What is your forecast?

Beczala: Our profession has a big question mark. I am in a privileged situation. But I know that about 90 percent of the singers fight for their existence. Now bills have to be paid even though there is no income left. I am aware that there are worse fates. Bankruptcies, people who lose their jobs and face nothing - a terrible situation.

About your new album: What does Verismo actually mean to you? Is that a term as flexible as Belcanto?

Beczala: For me, Verismo has to do with honest, direct, more expressive, not artificial art and emotion. Almost the opposite of Belcanto, which is neat, structured, clear. Verismo operas often include performance instructions in the score, such as "con dolore" or "con fuoco". For me, this is not a change of subject, but an expansion of the repertoire.

You once said that you overused your voice at the beginning of your career. Is this now the return to beloved roles, but technically secured?

Beczala: Yes and no . At the age of 20 I gave up my professor Sena Jurinac's advice on Puccinis Cavaradossi and started with Mozart's Tamino. I sang Cavaradossi's arias, even with success with my colleagues, but not the whole lot. With Tamino, I would not have left this impression on the women ... It is difficult to tell whether you are doing it right with Verismo. Thank goodness I have my wife as a critical listener. With Verismo, the tone doesn't have to be beautiful for yourself. There is something robust, primitive, animalistic about it. Only when the sound is projected into the hall does it gain quality and beauty after a few meters. The voice seems to roll from left to right in a kind of free space.

Are there any verismo games that do not suit you, apart from the voice? The bandit Dick Johnson in Puccini's "La fanciulla del West"? Piotr Beczala in cowboy outfit?

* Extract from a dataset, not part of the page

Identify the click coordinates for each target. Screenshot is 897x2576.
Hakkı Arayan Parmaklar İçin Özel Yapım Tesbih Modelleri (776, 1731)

Beczala: The whole opera is bizarre (laughs). There is nothing royale in verismo, nothing noble of the kind that I usually deal with. If so, then the blue flowers are the bad, broken. The noble gives the voice beauty, roundness, also the perfumed. But I could sing everything that I recorded here on stage. Cowboy hat or a Sicilian hat in "Cavalleria rusticana" is problematic for me for other reasons: I am not a fan of headgear. Incidentally, this also applies to cylinders.

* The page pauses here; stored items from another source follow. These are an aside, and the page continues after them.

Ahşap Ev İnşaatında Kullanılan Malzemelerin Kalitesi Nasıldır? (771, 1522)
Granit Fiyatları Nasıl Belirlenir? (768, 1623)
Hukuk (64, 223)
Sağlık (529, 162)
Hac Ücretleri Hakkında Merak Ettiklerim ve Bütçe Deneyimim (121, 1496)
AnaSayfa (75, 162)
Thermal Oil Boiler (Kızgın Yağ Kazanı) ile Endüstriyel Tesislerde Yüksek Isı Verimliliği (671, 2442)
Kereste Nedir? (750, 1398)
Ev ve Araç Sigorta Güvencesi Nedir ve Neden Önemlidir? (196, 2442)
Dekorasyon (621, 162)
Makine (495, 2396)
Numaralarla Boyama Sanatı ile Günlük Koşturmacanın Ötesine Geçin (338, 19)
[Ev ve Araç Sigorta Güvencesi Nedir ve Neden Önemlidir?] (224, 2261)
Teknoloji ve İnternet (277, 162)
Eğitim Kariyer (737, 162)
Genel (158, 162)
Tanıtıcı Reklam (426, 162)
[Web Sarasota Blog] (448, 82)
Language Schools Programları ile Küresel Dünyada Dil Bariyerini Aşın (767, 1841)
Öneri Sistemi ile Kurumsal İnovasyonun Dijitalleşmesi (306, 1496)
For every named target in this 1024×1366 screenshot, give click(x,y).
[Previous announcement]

They often express themselves about excesses of the so-called director's theater. Do you feel safer in Italian than at Wagner, where more experiments are common?

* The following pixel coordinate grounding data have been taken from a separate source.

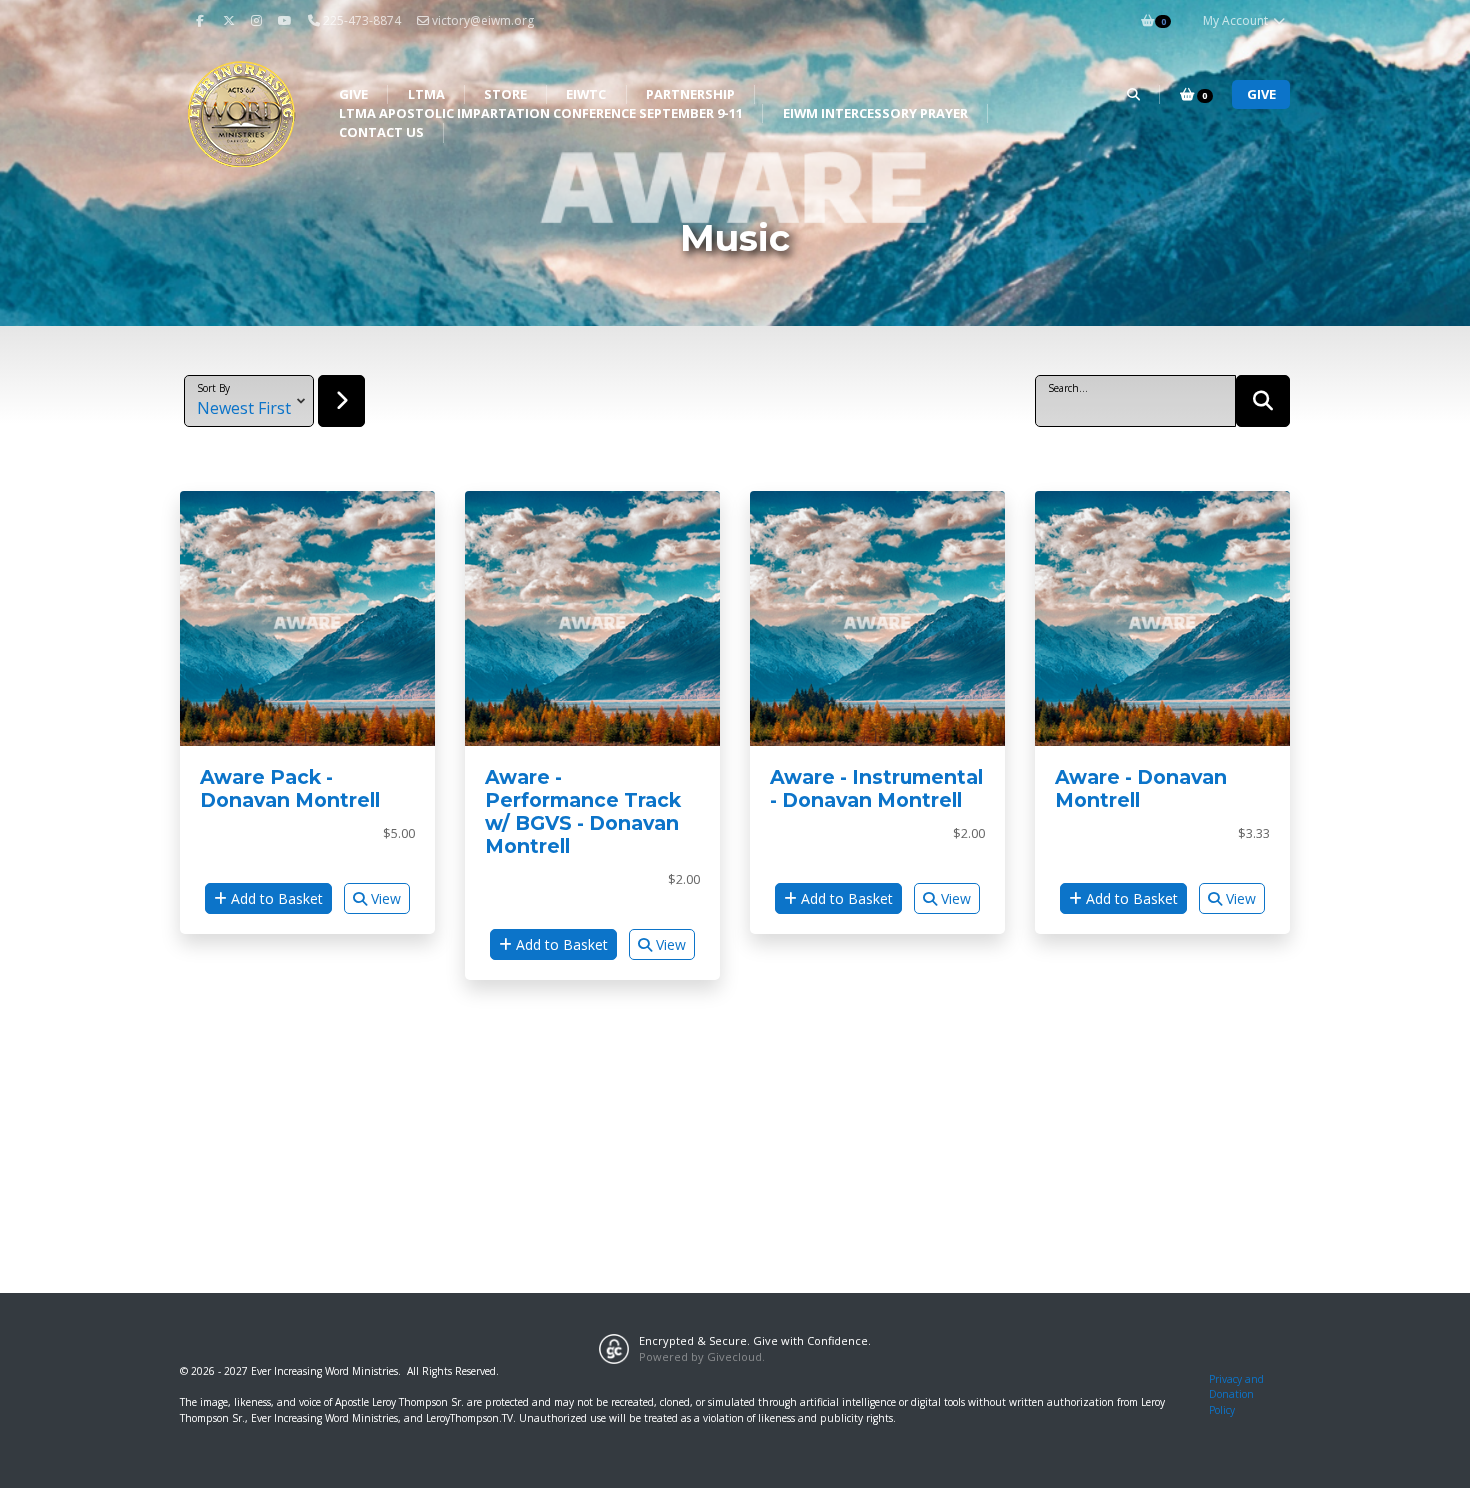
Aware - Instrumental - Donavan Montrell (876, 788)
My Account (1237, 20)
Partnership (690, 94)
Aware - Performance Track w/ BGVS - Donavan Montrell (583, 811)
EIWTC (586, 94)
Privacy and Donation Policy (1236, 1394)
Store (505, 94)
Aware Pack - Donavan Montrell (290, 788)
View (384, 898)
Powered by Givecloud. (702, 1356)
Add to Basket (275, 898)
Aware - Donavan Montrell (1141, 788)
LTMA (426, 94)
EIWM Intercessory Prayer (875, 113)
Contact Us (381, 132)
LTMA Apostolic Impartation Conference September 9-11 (541, 113)
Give (353, 94)
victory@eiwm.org (483, 20)
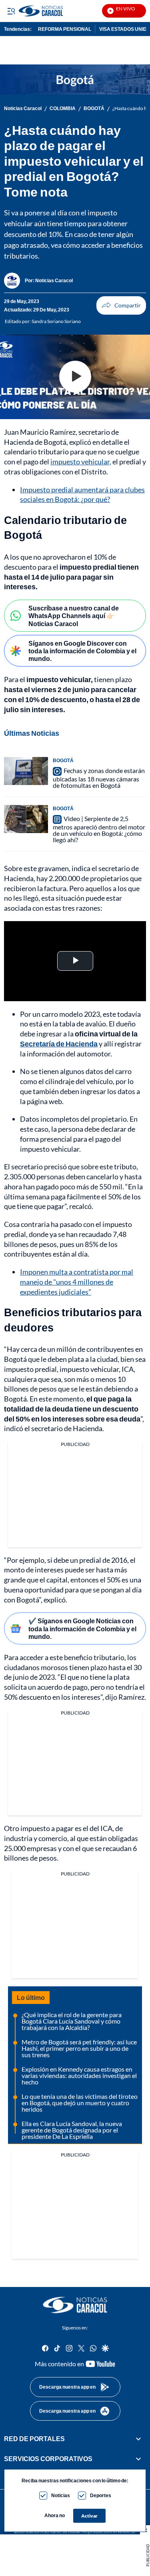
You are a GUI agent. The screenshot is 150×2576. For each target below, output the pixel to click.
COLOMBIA (63, 108)
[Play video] (75, 377)
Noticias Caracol (23, 108)
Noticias (60, 2495)
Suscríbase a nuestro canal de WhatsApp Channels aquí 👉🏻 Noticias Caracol (73, 615)
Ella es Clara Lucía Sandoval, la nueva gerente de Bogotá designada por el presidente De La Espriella (72, 2130)
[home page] (75, 2305)
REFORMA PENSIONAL (64, 29)
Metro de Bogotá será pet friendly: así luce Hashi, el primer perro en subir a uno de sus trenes (79, 2048)
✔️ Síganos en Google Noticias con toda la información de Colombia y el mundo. (82, 1628)
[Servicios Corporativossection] (138, 2459)
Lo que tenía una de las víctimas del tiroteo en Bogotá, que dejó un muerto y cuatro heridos (80, 2102)
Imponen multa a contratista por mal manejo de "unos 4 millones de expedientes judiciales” (76, 1281)
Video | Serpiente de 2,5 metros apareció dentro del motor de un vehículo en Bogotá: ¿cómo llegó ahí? (99, 829)
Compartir (121, 305)
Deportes (100, 2495)
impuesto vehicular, (80, 461)
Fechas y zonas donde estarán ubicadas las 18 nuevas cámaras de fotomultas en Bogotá (99, 778)
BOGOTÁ (94, 108)
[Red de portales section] (138, 2438)
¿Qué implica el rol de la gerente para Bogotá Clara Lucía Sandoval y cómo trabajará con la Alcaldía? (72, 2021)
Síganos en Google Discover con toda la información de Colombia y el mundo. (82, 650)
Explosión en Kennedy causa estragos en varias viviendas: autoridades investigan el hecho (79, 2075)
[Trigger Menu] (11, 10)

Beczala: I don't know. I haven't had that much experience with Wagner yet. Perhaps it is even worse in Italian because some operas are performed so often that the directors put themselves under artificial pressure. That's why I sing so often in the United States. There the danger is not so great that you have to stand on stage in a terrible production. If you split the engagements across Europe and America, you can deal with directing quite well.

Are you recovering from Europe in America?

Beczala: I have no problems even with the weirdest productions. But that has to stay in the right frame. You can compare it to food. Everything tastes the same in America, there are large portions, but few refinements. It's fun for a while. In Europe you get into haute cuisine, which can be very interesting, but otherwise ... Modern directing is almost like molecular cuisine. Mini steaks taste like cucumbers and vice versa, there are salmon trout balls and so on. Now and then as an adventure, that's okay. But you cannot feed on it every day. You either go crazy or starve.

What do you miss most right now?

Beczala: The audience! In the beginning it was like a holiday mood. I can really relax after decades. I don't have to have anything. I now work a little bit on “Aida” every two days, on songs - but without coercion. I enjoy that. But you can't be lazy, I have to stay in training. I also like to be in the kitchen. I just baked a corona cake. There were a few rotten bananas and kiwis - and I thought: Just make something of it. I improvised. It is not a verismo cake, rather something light from the Belcanto.

The interview was conducted by Markus Thiel.